Written instruction 1 » In the article on Dalit online media, what title did Sweta Yadav give her YouTube channel and website?
Written instruction 2 » Continue the article about Dalits online from its last sentence.

Page »

#BeingADalit: How the Online Boom is Helping Dalits Reclaim and Reassert Their Identity
#BeingADalit: How the Online Boom is Helping Dalits Reclaim and Reassert Their Identity
With ever-increasing penetration of mobile phones, increasing literacy rates, and an active social media, such projects – like Dalit web portals, YouTube channels, news websites - and their audiences are increasingly rapidly.

Sweta Yadav, a popular, fiery 30-year-old independent journalist who regularly reports on Dalit atrocities is disadvantaged thrice over. Being a Yadav who talks about Dalits makes her a suspect in the eyes of both communities, she says. Plus being a woman, she's often subjected to a lot of sexual abuse.

Yadav has previously worked with news websites like National Dastak that talk of Bahujan samaj. Recently, she started her own YouTube channel and website focusing on Dalit and women's issues, provocatively titled 'Tedhi Ungli'.

Available data »
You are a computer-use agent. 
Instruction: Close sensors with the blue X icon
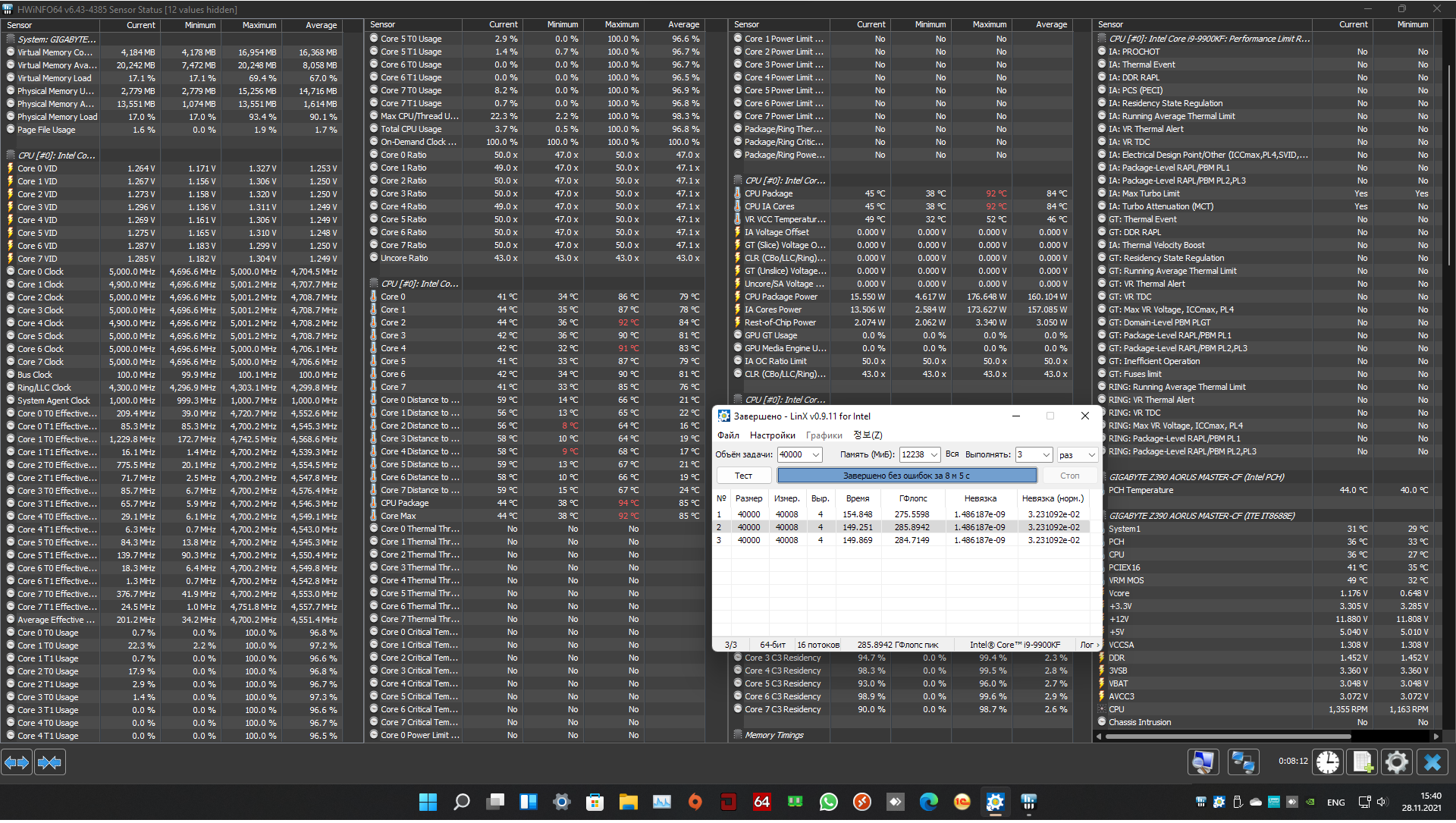coord(1432,762)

Answer 1 » 'Tedhi Ungli'

Answer 2 »
She's part of a growing community of solo journalists who've found in YouTube and other social media platforms a medium to talk of issues that mainstream didn't allow her.

"Just having your own YouTube channel isn't enough. There are a lot of other challenges I have to face as a journalist. Identity being one of them. Those from my community call me a blot on Yadavs, those from Dalit community suspect me of working for an ulterior motive," she told News18.

Pointing towards the rise in awareness towards feminism, she says that the medium has become indispensable.

"I don't think many young people knew what feminism was before 2009. This concept was restricted to certain academic circles and elites only. But now there is a transformation setting in. Women are beginning to object to the manner in which they're spoken to. This has happened because of the internet and online portals that spoke about minority issues," Yadav says.

She adds that Dalit men and women are increasingly gravitating towards online portals to exchange their views and discuss issues that affect them. "If you observe closely, you'll inadvertently find Dalit women talk incessantly about politics on Facebook and Dalit portals because an awareness is setting in. Maybe you won't find those views palatable but tell me how many mainstream publications will publish such subversive stuff?” she asks.

Portals that focus exclusively on Dalit atrocities, Yadav says, are getting bigger audiences than ever before.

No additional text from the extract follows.